(Source records Opens)
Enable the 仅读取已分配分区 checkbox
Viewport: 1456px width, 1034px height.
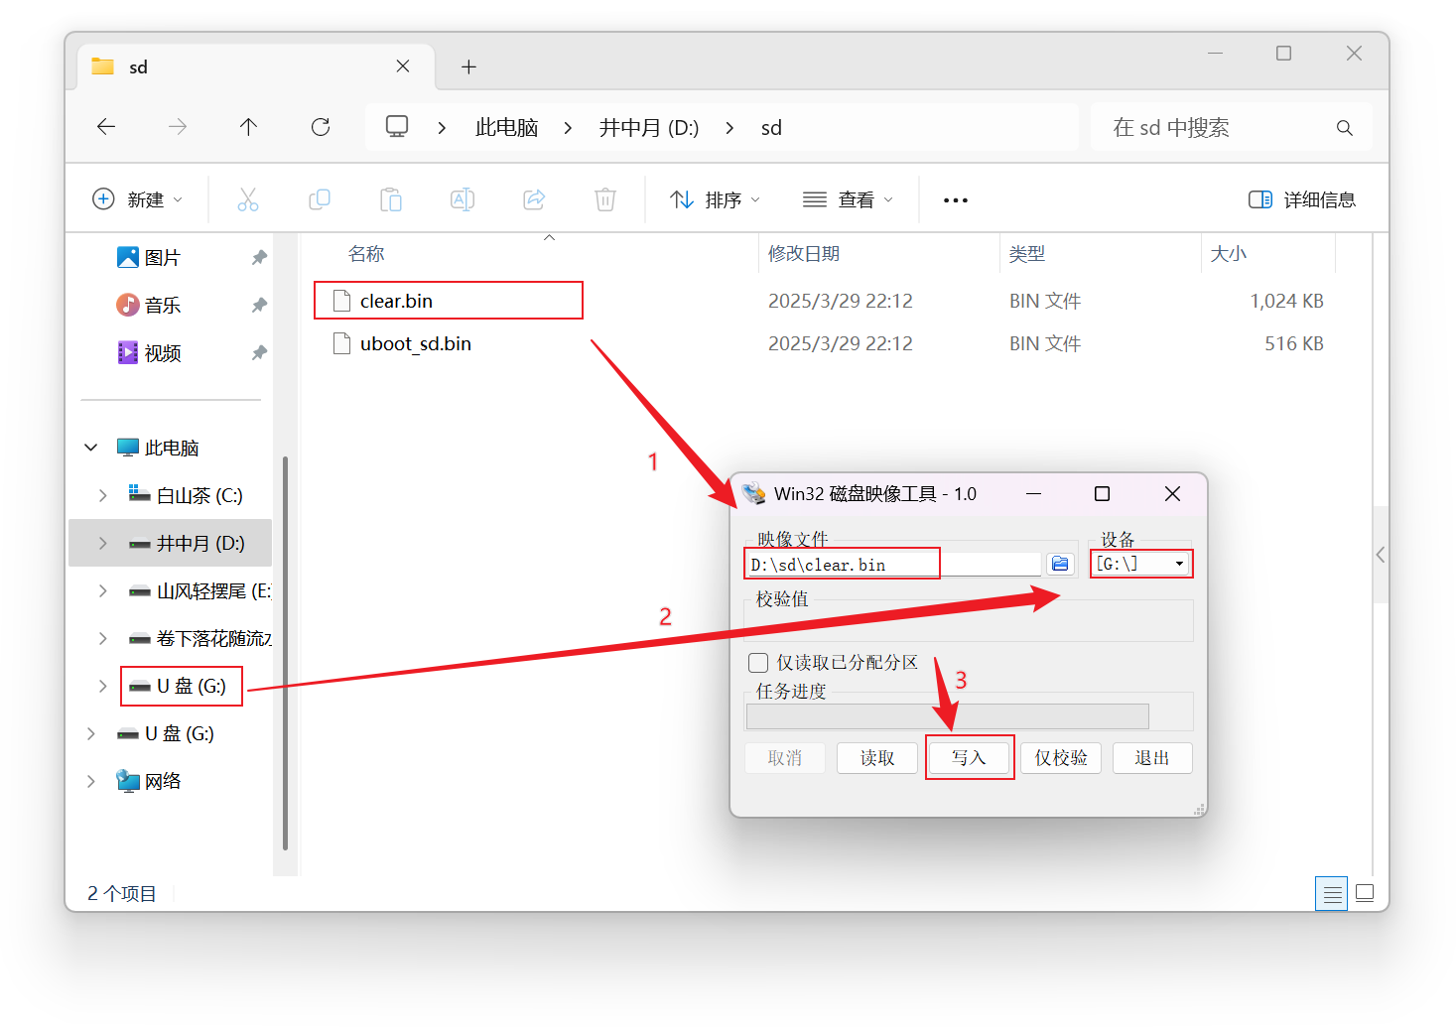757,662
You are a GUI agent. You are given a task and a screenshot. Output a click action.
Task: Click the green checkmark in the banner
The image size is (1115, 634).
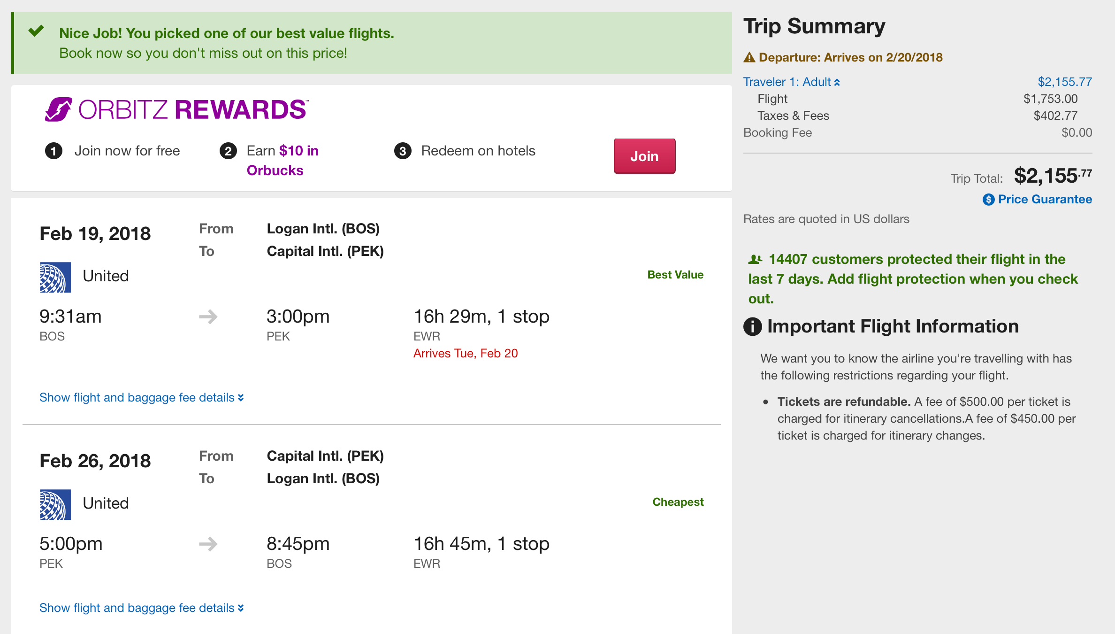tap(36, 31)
(Source records Closes)
Problem: A verbatim copy is needed of the lines running from the line with "You are a GUI" to the end of the data above, both included. Keep the pictures out of it.

Answer to this exercise:
You are a GUI agent. You are given a task and a screenshot. Output a click action.
Task: Click the green checkmark in the banner
The image size is (1115, 634).
tap(36, 31)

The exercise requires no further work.